Paulin argues in the book that there is no struggle for existence in nature and that all small individual variations are eventually eliminated by cross-breeding. The book heavily criticized Charles Darwin's writings on natural selection and also attempted to refute Malthusian theory.

The book was negatively reviewed in the British Medical Journal claiming "we are not sufficiently impressed by [the] author's arguments". One of Paulin's main arguments was that carnivora rarely attack each other and the male in all species is found to kill the young at birth.

Paulin stated that "Darwin's conception of the cruelty of nature to her sentient offspring is wholly mistaken." He argued that the struggle for existence emphasized by Darwin was immoral.
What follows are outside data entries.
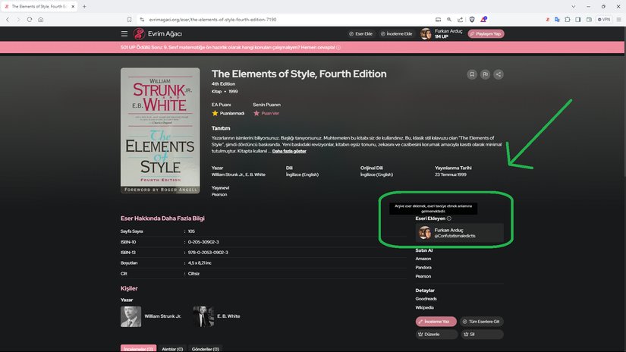626x352 pixels.
Task: Reload the page with browser refresh icon
Action: click(x=29, y=19)
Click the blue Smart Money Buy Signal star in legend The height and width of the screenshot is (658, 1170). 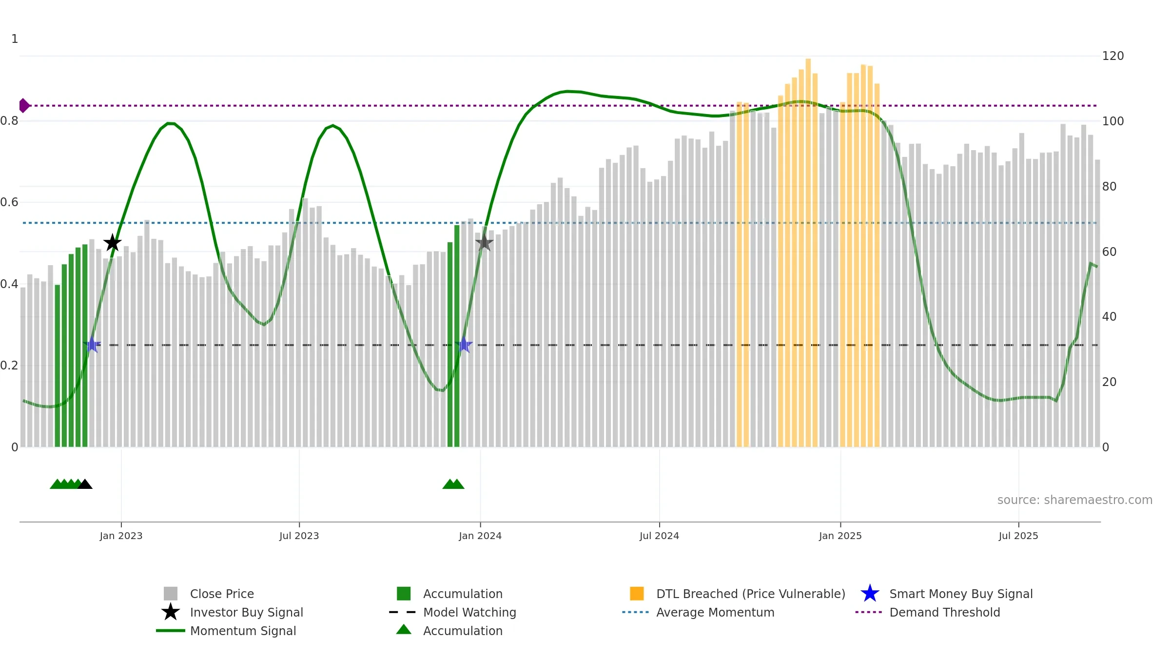coord(870,593)
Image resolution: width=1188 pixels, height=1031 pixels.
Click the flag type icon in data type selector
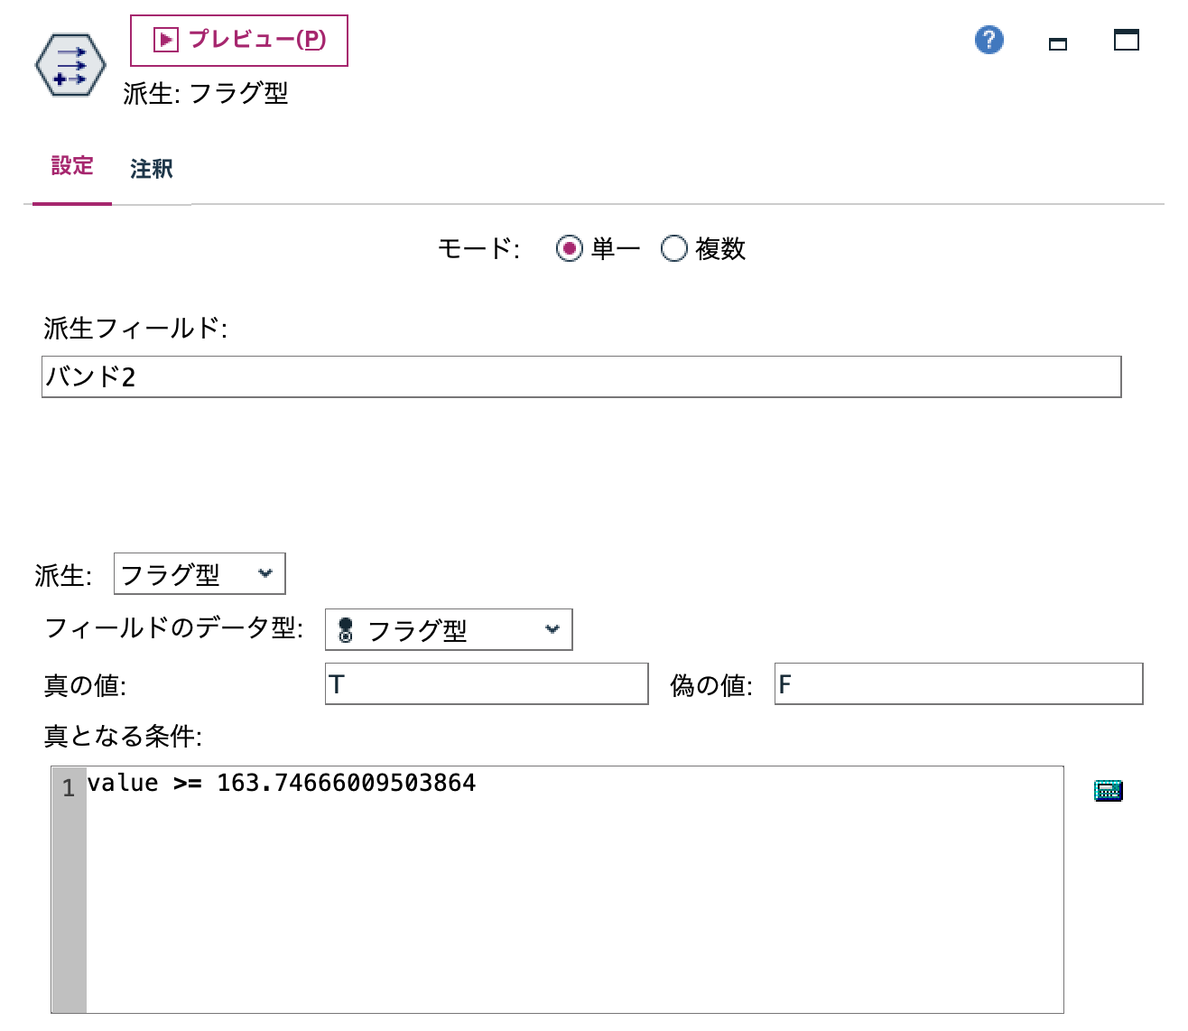coord(346,629)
This was disputed by a reviewer who wrote that Paulin's idea that there was no struggle for existence amongst animals, because of the destruction of young offspring by males is "more revolting than the most horrible struggle for existence suggested by Darwin and the attempt to fix a charge of immorality upon scientific theorems with which we do not agree is itself of doubtful morality."

The philosopher Edmund Hollands also negatively reviewed the book pointing out that Paulin was "apparently not a biologist, nor is he much read in biological literature... Mr. Paulin himself espouses Lamarckism in the body of his book, though without at any time considering, or even perceiving, the difficulties involved in it."